[Stored records]
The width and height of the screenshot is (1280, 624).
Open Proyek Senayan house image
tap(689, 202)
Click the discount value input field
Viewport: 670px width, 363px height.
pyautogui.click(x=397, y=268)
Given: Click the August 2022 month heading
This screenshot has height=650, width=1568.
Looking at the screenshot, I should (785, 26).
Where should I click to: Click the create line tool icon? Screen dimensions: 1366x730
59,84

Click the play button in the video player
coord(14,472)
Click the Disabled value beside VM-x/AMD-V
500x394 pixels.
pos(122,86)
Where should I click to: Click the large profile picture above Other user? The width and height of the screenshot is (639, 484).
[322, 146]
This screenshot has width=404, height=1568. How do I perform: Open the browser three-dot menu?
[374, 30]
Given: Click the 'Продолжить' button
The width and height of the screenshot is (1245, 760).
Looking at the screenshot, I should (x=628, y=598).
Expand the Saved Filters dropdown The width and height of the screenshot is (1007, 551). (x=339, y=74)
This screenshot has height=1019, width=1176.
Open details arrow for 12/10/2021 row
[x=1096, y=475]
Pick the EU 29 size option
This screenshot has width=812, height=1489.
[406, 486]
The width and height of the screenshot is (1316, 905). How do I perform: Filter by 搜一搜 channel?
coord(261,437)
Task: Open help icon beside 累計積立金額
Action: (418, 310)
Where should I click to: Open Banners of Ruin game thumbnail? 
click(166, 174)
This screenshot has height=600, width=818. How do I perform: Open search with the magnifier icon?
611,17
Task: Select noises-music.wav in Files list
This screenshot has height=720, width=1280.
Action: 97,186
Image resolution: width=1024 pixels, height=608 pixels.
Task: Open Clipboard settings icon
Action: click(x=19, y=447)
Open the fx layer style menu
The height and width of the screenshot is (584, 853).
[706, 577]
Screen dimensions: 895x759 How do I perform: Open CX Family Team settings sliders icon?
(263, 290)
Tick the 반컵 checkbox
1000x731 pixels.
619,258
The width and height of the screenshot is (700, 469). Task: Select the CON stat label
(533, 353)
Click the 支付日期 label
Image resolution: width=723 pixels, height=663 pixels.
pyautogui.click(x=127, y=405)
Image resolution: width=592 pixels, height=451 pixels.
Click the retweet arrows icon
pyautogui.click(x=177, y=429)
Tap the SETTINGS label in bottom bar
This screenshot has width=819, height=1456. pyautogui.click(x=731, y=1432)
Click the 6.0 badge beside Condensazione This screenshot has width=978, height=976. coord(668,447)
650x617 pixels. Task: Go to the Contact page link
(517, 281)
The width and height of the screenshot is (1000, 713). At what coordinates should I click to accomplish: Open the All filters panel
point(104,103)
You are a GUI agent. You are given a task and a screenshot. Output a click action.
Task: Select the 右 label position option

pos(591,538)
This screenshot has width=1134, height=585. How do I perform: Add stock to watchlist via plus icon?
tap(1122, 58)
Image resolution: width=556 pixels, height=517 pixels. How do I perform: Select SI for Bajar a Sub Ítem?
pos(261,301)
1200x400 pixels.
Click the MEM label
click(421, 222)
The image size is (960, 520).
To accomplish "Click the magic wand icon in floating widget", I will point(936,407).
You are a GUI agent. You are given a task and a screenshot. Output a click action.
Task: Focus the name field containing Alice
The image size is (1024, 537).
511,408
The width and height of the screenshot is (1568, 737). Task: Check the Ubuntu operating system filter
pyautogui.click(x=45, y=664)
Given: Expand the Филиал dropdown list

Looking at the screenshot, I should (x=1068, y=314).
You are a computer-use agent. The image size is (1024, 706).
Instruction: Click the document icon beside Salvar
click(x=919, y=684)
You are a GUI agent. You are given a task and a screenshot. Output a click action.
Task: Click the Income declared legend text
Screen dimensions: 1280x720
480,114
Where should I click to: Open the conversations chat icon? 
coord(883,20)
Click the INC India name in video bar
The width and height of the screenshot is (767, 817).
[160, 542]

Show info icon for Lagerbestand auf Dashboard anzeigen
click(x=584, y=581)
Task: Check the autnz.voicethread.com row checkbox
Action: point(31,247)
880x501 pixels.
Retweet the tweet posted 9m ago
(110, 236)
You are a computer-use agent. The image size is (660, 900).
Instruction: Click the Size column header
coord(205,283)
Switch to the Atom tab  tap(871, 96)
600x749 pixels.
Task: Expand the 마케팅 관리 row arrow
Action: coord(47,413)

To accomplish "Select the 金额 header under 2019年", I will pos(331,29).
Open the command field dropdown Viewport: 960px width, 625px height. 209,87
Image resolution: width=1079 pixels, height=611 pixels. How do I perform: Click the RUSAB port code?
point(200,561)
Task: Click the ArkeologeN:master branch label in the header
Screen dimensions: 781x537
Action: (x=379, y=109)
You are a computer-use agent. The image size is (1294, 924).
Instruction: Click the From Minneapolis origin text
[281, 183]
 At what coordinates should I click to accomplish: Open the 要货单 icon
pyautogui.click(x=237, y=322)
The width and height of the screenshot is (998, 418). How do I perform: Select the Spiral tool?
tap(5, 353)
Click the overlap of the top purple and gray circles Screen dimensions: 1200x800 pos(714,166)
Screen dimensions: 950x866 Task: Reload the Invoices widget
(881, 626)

Description of the task
Repeat the records, every one of them, without any deviation.

Your solution
The width and height of the screenshot is (1280, 624).
Open Proyek Senayan house image
tap(689, 202)
Click the discount value input field
Viewport: 670px width, 363px height.
pyautogui.click(x=397, y=268)
Given: Click the August 2022 month heading
This screenshot has height=650, width=1568.
Looking at the screenshot, I should (785, 26).
Where should I click to: Click the create line tool icon? Screen dimensions: 1366x730
59,84

Click the play button in the video player
coord(14,472)
Click the Disabled value beside VM-x/AMD-V
500x394 pixels.
pos(122,86)
Where should I click to: Click the large profile picture above Other user? The width and height of the screenshot is (639, 484).
[322, 146]
This screenshot has width=404, height=1568. How do I perform: Open the browser three-dot menu?
[374, 30]
Given: Click the 'Продолжить' button
The width and height of the screenshot is (1245, 760).
Looking at the screenshot, I should (x=628, y=598).
Expand the Saved Filters dropdown The width and height of the screenshot is (1007, 551). (x=339, y=74)
This screenshot has height=1019, width=1176.
Open details arrow for 12/10/2021 row
[x=1096, y=475]
Pick the EU 29 size option
This screenshot has width=812, height=1489.
[406, 486]
The width and height of the screenshot is (1316, 905). How do I perform: Filter by 搜一搜 channel?
coord(261,437)
Task: Open help icon beside 累計積立金額
Action: (418, 310)
Where should I click to: Open Banners of Ruin game thumbnail? 
click(166, 174)
This screenshot has height=600, width=818. How do I perform: Open search with the magnifier icon?
611,17
Task: Select noises-music.wav in Files list
This screenshot has height=720, width=1280.
Action: 97,186
Image resolution: width=1024 pixels, height=608 pixels.
Task: Open Clipboard settings icon
Action: click(x=19, y=447)
Open the fx layer style menu
The height and width of the screenshot is (584, 853).
[706, 577]
Screen dimensions: 895x759 How do I perform: Open CX Family Team settings sliders icon?
(263, 290)
Tick the 반컵 checkbox
1000x731 pixels.
619,258
The width and height of the screenshot is (700, 469). Task: Select the CON stat label
(533, 353)
Click the 支付日期 label
Image resolution: width=723 pixels, height=663 pixels.
pyautogui.click(x=127, y=405)
Image resolution: width=592 pixels, height=451 pixels.
Click the retweet arrows icon
pyautogui.click(x=177, y=429)
Tap the SETTINGS label in bottom bar
This screenshot has width=819, height=1456. pyautogui.click(x=731, y=1432)
Click the 6.0 badge beside Condensazione This screenshot has width=978, height=976. coord(668,447)
650x617 pixels. Task: Go to the Contact page link
(517, 281)
The width and height of the screenshot is (1000, 713). At what coordinates should I click to accomplish: Open the All filters panel
point(104,103)
You are a GUI agent. You are given a task and a screenshot. Output a click action.
Task: Select the 右 label position option

pos(591,538)
This screenshot has width=1134, height=585. How do I perform: Add stock to watchlist via plus icon?
tap(1122, 58)
Image resolution: width=556 pixels, height=517 pixels. How do I perform: Select SI for Bajar a Sub Ítem?
pos(261,301)
1200x400 pixels.
Click the MEM label
click(421, 222)
The image size is (960, 520).
To accomplish "Click the magic wand icon in floating widget", I will point(936,407).
You are a GUI agent. You are given a task and a screenshot. Output a click action.
Task: Focus the name field containing Alice
The image size is (1024, 537).
511,408
The width and height of the screenshot is (1568, 737). Task: Check the Ubuntu operating system filter
pyautogui.click(x=45, y=664)
Given: Expand the Филиал dropdown list

Looking at the screenshot, I should (x=1068, y=314).
You are a computer-use agent. The image size is (1024, 706).
Instruction: Click the document icon beside Salvar
click(x=919, y=684)
You are a GUI agent. You are given a task and a screenshot. Output a click action.
Task: Click the Income declared legend text
Screen dimensions: 1280x720
480,114
Where should I click to: Open the conversations chat icon? 
coord(883,20)
Click the INC India name in video bar
The width and height of the screenshot is (767, 817).
[160, 542]

Show info icon for Lagerbestand auf Dashboard anzeigen
click(x=584, y=581)
Task: Check the autnz.voicethread.com row checkbox
Action: point(31,247)
880x501 pixels.
Retweet the tweet posted 9m ago
(110, 236)
You are a computer-use agent. The image size is (660, 900).
Instruction: Click the Size column header
coord(205,283)
Switch to the Atom tab  tap(871, 96)
600x749 pixels.
Task: Expand the 마케팅 관리 row arrow
Action: coord(47,413)

To accomplish "Select the 金额 header under 2019年", I will pos(331,29).
Open the command field dropdown Viewport: 960px width, 625px height. 209,87
Image resolution: width=1079 pixels, height=611 pixels. How do I perform: Click the RUSAB port code?
point(200,561)
Task: Click the ArkeologeN:master branch label in the header
Screen dimensions: 781x537
Action: (x=379, y=109)
You are a computer-use agent. The image size is (1294, 924).
Instruction: Click the From Minneapolis origin text
[281, 183]
 At what coordinates should I click to accomplish: Open the 要货单 icon
pyautogui.click(x=237, y=322)
The width and height of the screenshot is (998, 418). How do I perform: Select the Spiral tool?
tap(5, 353)
Click the overlap of the top purple and gray circles Screen dimensions: 1200x800 pos(714,166)
Screen dimensions: 950x866 Task: Reload the Invoices widget
(881, 626)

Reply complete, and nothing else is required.